En las últimas horas, se ha desatado una tormenta política en Argentina con respecto a una campaña de desinformación rusa en ese país. El jueves, 2 de abril, un consorcio de medios de comunicación de varios países reveló una campaña de propaganda rusa en Argentina. Esta campaña fue llevada a cabo por un grupo de trabajo ruso conocido como «La Compañía,» inicialmente vinculado al Grupo Wagner y finalmente controlado por el servicio de inteligencia extranjera ruso SVR. La investigación reveló 250 noticias, análisis y artículos de opinión publicados en más de 20 medios digitales en Argentina entre junio y octubre de 2024 y que fueron pagados por Rusia, a un costo de no menos de $283,100.
La investigación señala: «Según un resumen de gastos en agosto de 2024, al menos en ese mes, Argentina fue de lejos el país donde más se invirtió en propaganda y desinformación para toda la campaña de La Compañía en África y América Latina.» Uno de los medios de comunicación que descubrió esta interferencia rusa señala que a través de esta campaña, Rusia pagó para lanzar ataques mediáticos contra el presidente argentino, Javier Milei.
Aunque el contenido de los artículos citados parece en un principio poco destacable, la cantidad exorbitante que La Compañía afirma haber pagado es impactante.

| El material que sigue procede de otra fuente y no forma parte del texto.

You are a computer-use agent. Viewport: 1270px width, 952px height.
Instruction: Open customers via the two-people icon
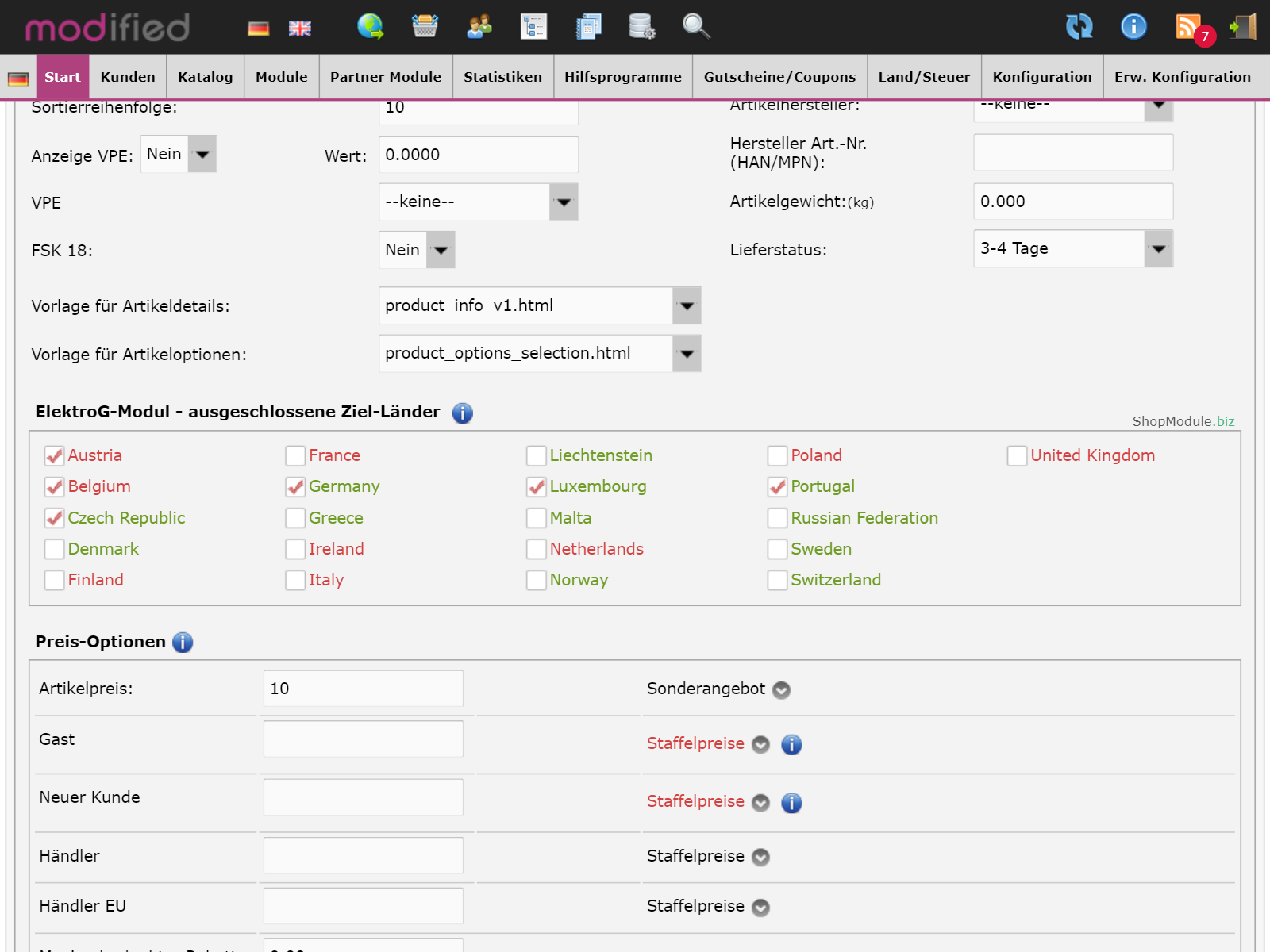479,27
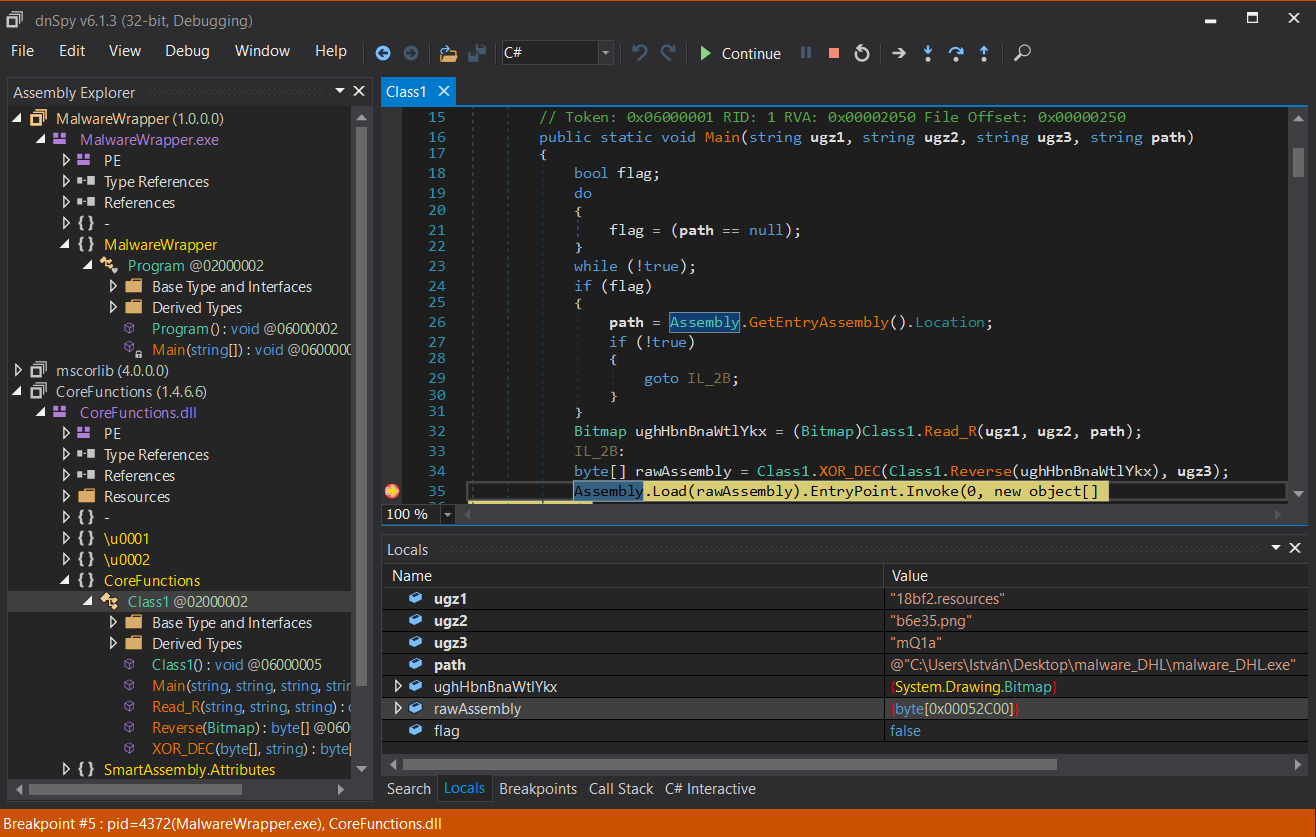This screenshot has height=837, width=1316.
Task: Open the Debug menu
Action: click(187, 51)
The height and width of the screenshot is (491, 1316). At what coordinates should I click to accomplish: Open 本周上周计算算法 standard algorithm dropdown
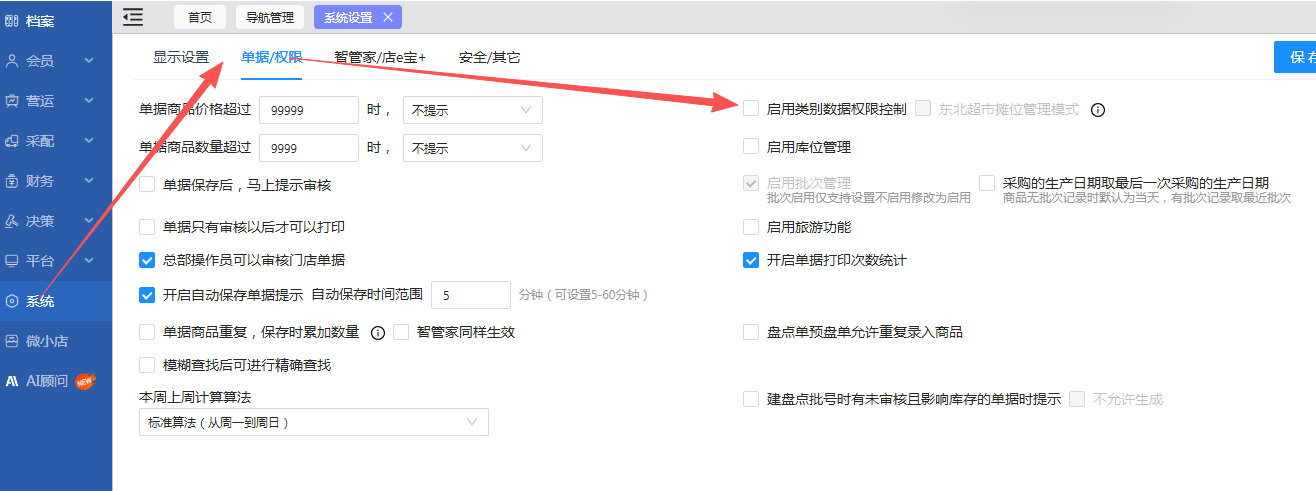tap(314, 422)

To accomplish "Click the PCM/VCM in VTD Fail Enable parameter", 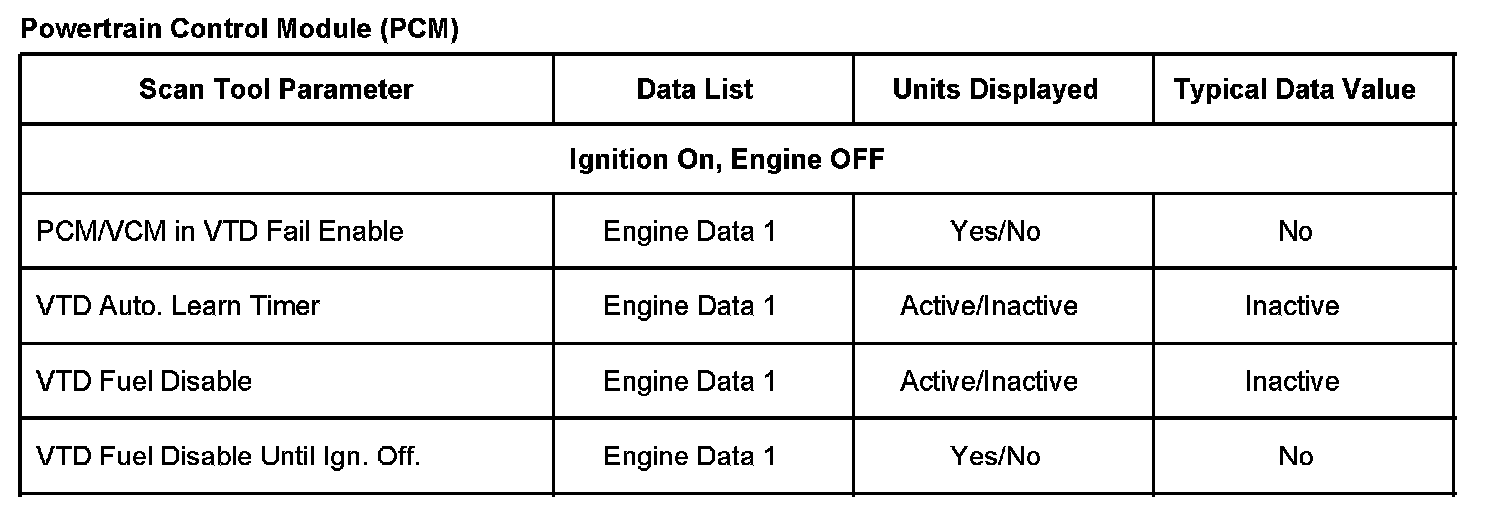I will point(220,232).
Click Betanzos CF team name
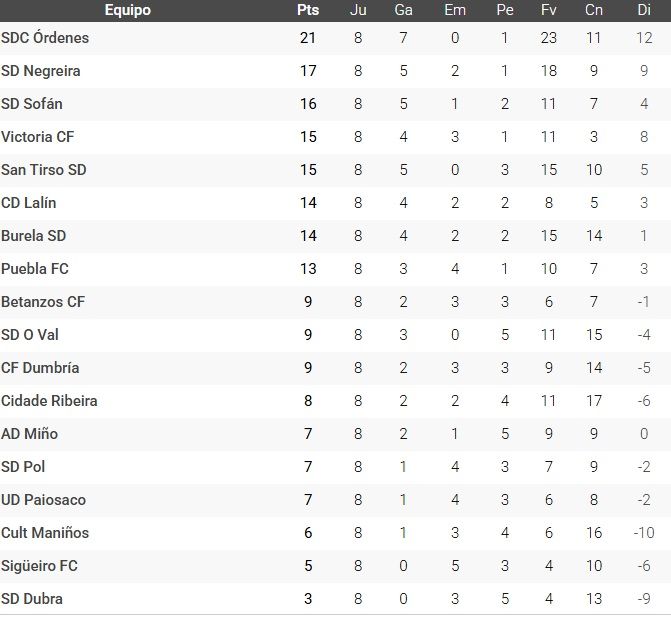This screenshot has width=671, height=619. 43,302
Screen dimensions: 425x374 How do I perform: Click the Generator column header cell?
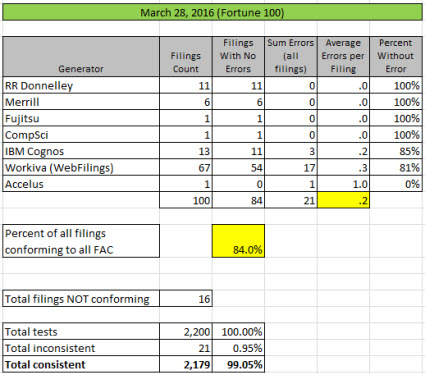click(x=81, y=57)
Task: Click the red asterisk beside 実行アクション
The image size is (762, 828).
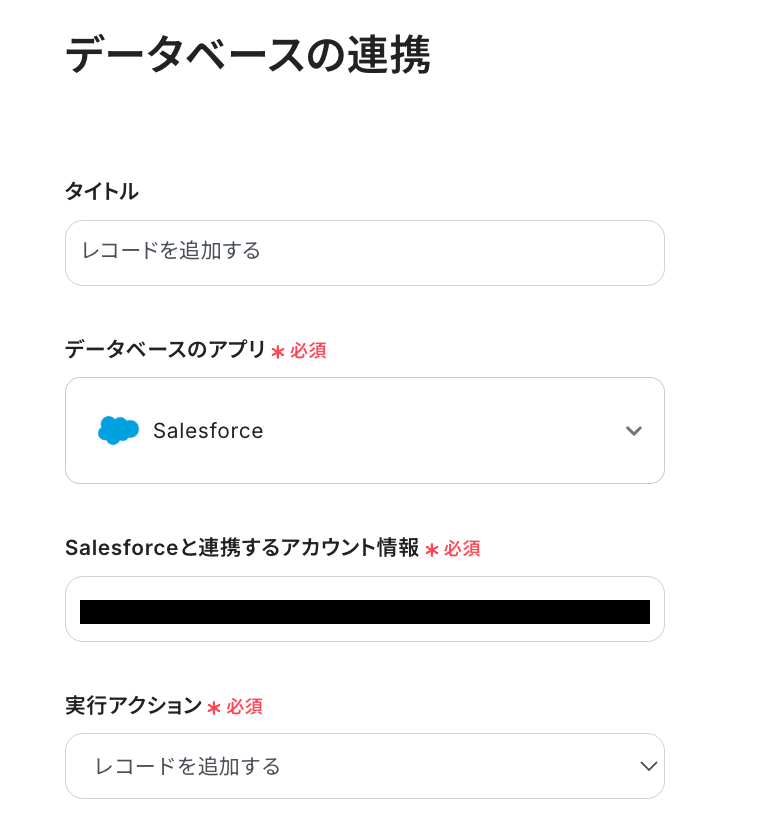Action: 214,708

Además, la campaña rusa también incluyó la difusión de estas historias noticiosas pagadas a través de las redes sociales.
Milei debería reflexionar profundamente sobre este asunto y actuar en consecuencia, no solo contra los medios que publicaron estas historias financiadas por Rusia, sino también contra la dictadura que las pagó. La interferencia rusa en Argentina también debería investigarse en España, ya que este fenómeno no solo ocurrió en Argentina sino también en la derecha de otros países.